Excerpt to read:

┌──

5. When there are sitting on the jury individuals who understand the language of the witness, they are to be instructed that it is the interpreted testimony in English that is evidence and not their own translations of the witness's answers.

6. Neither party has the right to have a juror excused solely because that juror understands the language of a witness. However, in certain circumstances the judge in his discretion may decide whether it is appropriate to excuse such a juror. For example, this action may be desirable on motion of the defendant in a criminal matter in which the progress of the trial will not be interrupted by the removal of the juror, sufficient alternate jurors have been empanelled, and interpreted testimony constitutes a major part of the case. However, the decision so to excuse a juror is within the sound discretion of the trial judge, and failure to do so will rarely if ever provide grounds for reversal.

Judgment affirmed.


[Note 1] The defendant made no motion to suppress the statements prior to trial as he was required to do since the ground for a motion (the defendant's alleged intoxication) was known to the defendant and his counsel prior to trial. Rule 61 of the Superior Court (1974). Furthermore, during trial there was no request for a voir dire on these issues, and no objection or exception was made to the admission of the statements. It is to be noted that trial counsel was not counsel on appeal.

[Note 2] When, as in the present case, it is obvious that the witness is repeatedly giving nonresponsive, overly lengthy answers, the judge should adopt special procedures as needed to control the witness and the interpreter. As with an English speaking witness who tends to ramble, it may be necessary frequently to instruct the witness to limit his or her answer when a "Yes" or "No," or other specific response, is all that is called for by the question. Non-English speaking witnesses present problems since the judge is often unable to stop the witness in midstream in order to refocus his or her attention on the question asked. In such a case it may be appropriate for the judge to instruct the interpreter that if the witness is not responding to the question he should indicate this to the judge. The judge would then stop the witness, have the interpreter translate all of what the witness has said, pass on the admissibility of the answer as given, and further instruct or inquire of the witness as appropriate. However, the judge should not delegate to the interpreter the ultimate decision on admissibility. For example, an instruction to the interpreter to translate only that part of the answer that is responsive to the question would be error.

└──

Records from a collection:
┌──

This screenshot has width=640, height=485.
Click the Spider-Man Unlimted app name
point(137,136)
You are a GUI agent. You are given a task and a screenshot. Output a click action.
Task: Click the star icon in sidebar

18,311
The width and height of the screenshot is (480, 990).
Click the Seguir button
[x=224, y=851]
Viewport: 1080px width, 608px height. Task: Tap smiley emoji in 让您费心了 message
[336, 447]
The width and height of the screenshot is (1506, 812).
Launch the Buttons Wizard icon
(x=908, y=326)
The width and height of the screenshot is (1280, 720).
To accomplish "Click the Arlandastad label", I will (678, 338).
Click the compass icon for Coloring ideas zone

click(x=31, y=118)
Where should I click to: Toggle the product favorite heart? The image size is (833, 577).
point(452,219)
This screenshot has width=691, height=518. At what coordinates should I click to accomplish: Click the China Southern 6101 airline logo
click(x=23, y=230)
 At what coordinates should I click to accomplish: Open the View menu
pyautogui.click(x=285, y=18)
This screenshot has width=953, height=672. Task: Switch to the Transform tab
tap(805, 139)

└──

Exercise set:
[1] In the excerpt on interpreted testimony, what are jurors who understand a witness's language to be told is the evidence?
[2] Please copy the excerpt on interpreted testimony from the words "5. When there" through the words "the witness's answers.".

Numbered responses:
[1] The interpreted testimony in English, not their own translations of the witness's answers.

[2]
5. When there are sitting on the jury individuals who understand the language of the witness, they are to be instructed that it is the interpreted testimony in English that is evidence and not their own translations of the witness's answers.